We’re pleased to announce that Kojo Koram has been awarded the annual PEN Hessell-Tiltman Prize 2023. The Prize of £2,000, endowed by former PEN member Marjorie Hessell-Tiltman’s bequest, celebrates the best non-fiction on any historical subject. The winner was announced in partnership with the Bodleian Libraries at the Weston Library, Oxford.
Uncommon Wealth: Britain and the Aftermath of Empire (John Murray Press) is the little known and shocking history of how Britain treated its former non-white colonies after the end of empire.
This year’s judging panel for the PEN Hessell-Tiltman Prize is chaired by academic Dan Hicks. He is joined by environmental humanities scholar and art historian Sria Chatterjee, and artistic director of the Migration Museum, Aditi Anand.
Chair of the judging panel, Dan Hicks, said: “With its meticulous, urgent and highly original retelling of the imperial origins of contemporary British socio-economic realities, Kojo Koram follows the money to show how colonialism continues to shape our contemporary world. The result is that most unusual thing: a book about the past that will have resonance for years to come.”

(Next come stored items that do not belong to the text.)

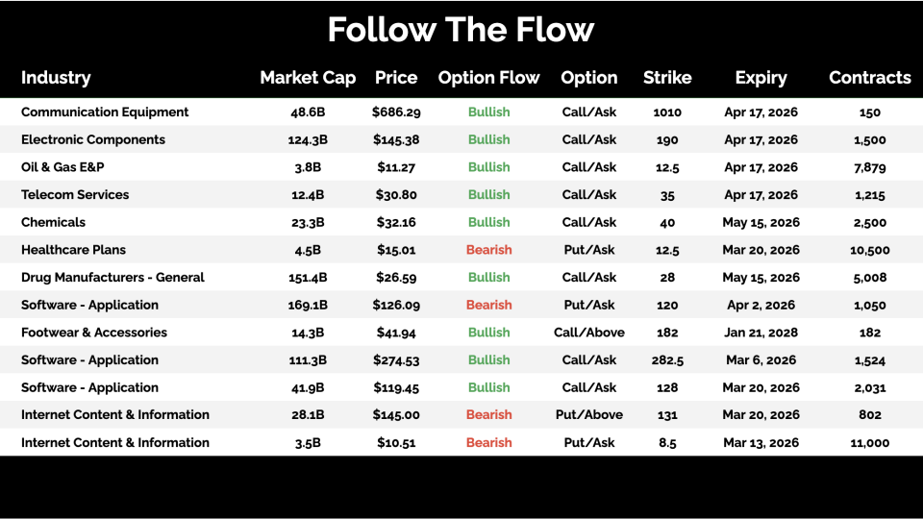Image resolution: width=923 pixels, height=519 pixels.
Task: Click the Follow The Flow title
Action: 461,30
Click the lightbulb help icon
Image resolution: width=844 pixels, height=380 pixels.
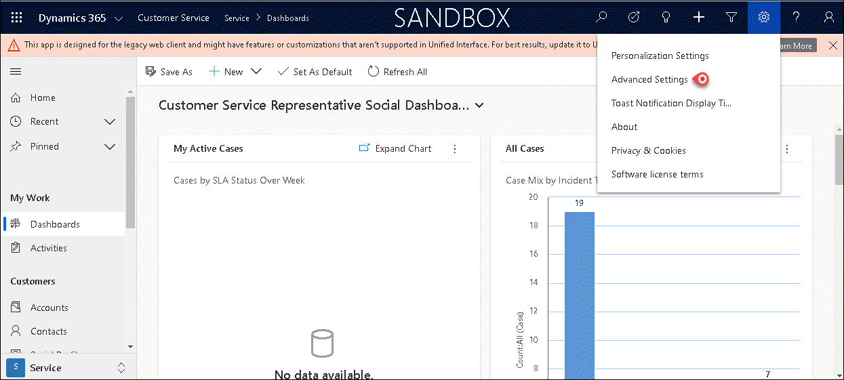click(x=666, y=18)
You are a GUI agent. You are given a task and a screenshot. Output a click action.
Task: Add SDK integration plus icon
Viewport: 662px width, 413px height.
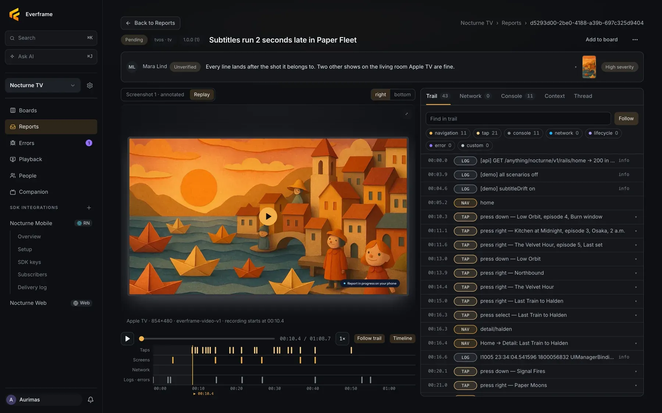click(89, 208)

Sria Chatterjee said: “Uncommon Wealth is a rare treasure. It shows us, in lucid, engaging prose, how our current economic crises in Britain and inequalities across the globe are bound up in and impacted by the aftermath of empire.”
Aditi Anand said: “Uncommon Wealth masterfully connects the dots between the past and the present and between Britain and the world, always remaining accessible and engaging while grappling with big, complex ideas.”

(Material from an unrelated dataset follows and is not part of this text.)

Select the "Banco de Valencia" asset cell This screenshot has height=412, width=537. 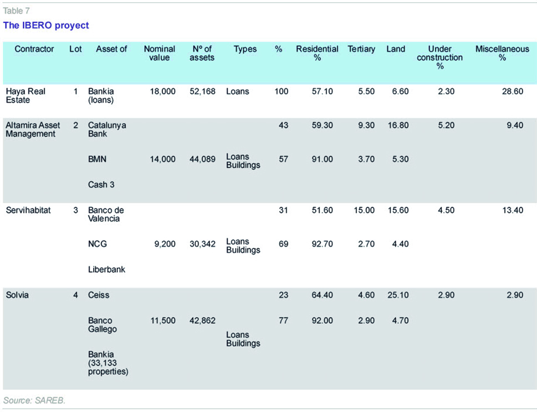108,215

Zoe Sadler, Events and Prizes Manager, English PEN, said: “Our heartfelt congratulations to Kojo Koram who has won this year’s PEN Hessell-Tiltman Prize. Uncommon Wealth is an essential history of the shocking inequality that Britain enabled in the aftermath of empire, beautifully written and radically informative of the present, as well as the past. Congratulations Kojo, and to all our shortlisted authors.”